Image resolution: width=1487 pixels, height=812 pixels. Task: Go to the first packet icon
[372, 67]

_ _ _ _ _

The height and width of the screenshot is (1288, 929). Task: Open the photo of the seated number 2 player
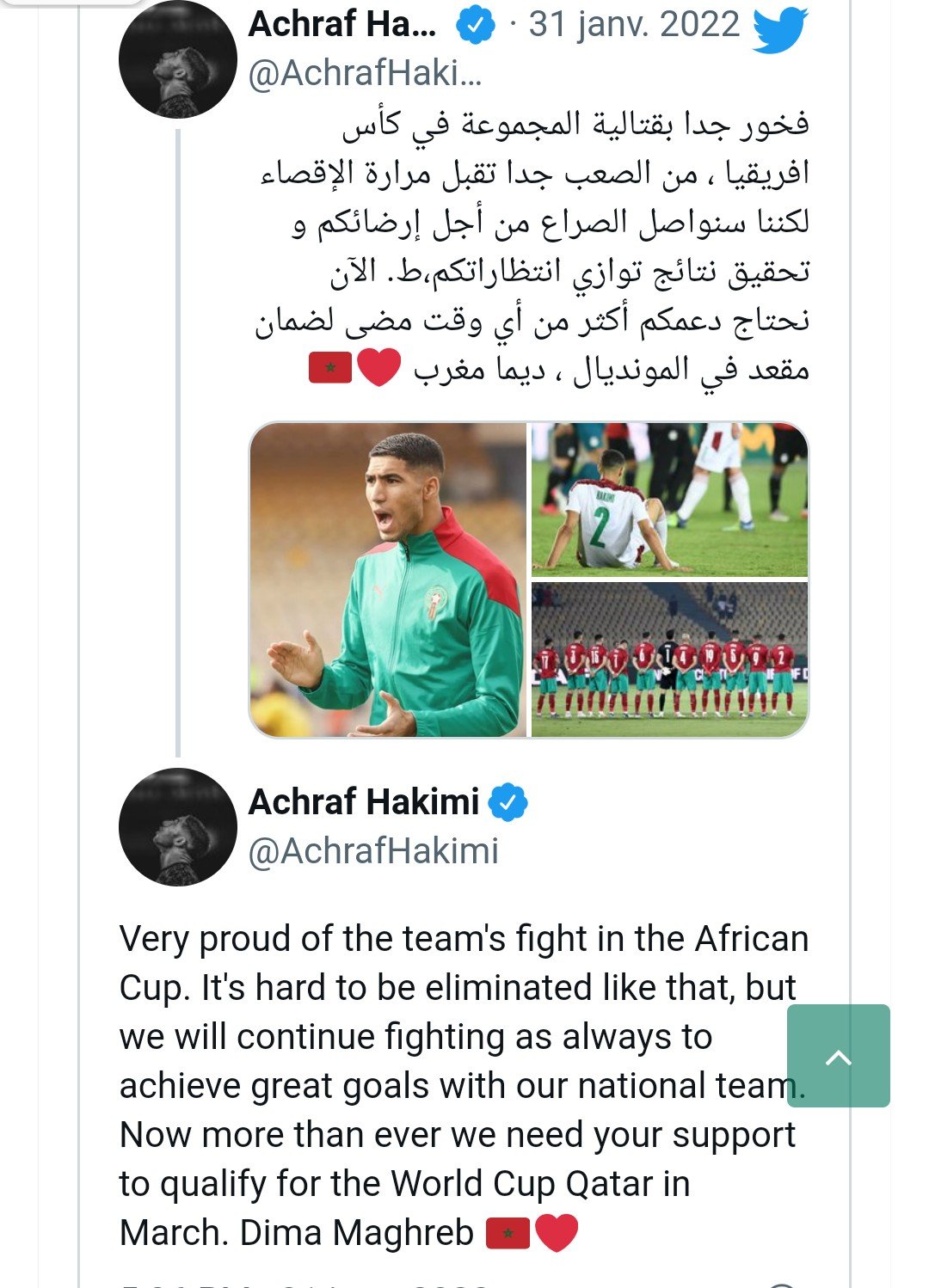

_ _ _ _ _

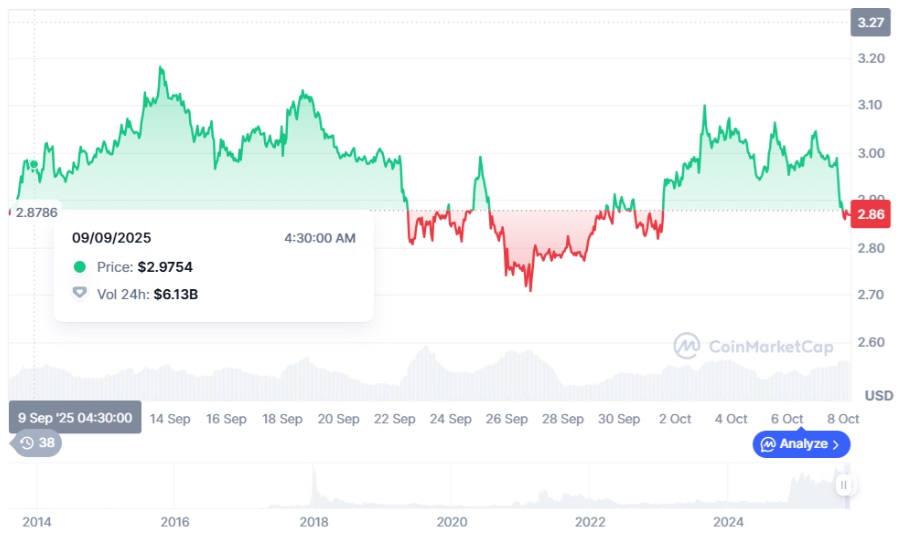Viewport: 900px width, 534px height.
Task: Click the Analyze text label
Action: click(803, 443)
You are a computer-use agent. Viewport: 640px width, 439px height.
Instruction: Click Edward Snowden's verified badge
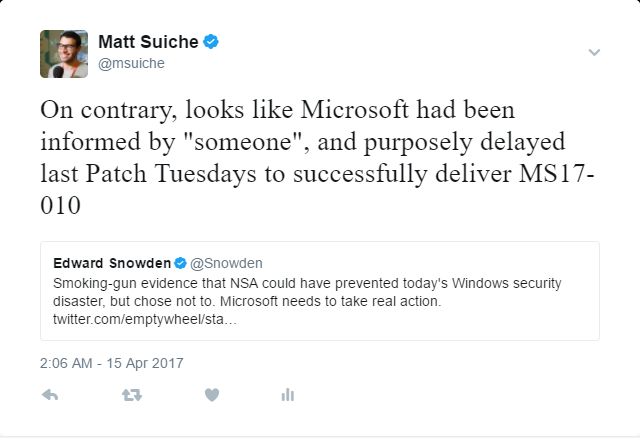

_ _ _ _ _

§ Your task: From the entries above, return exactly the line containing "You are a computer-use", the line containing "Instruction: Click Edward", and all lines between, and nothing else.

§ Response:
You are a computer-use agent. Viewport: 640px width, 439px height.
Instruction: Click Edward Snowden's verified badge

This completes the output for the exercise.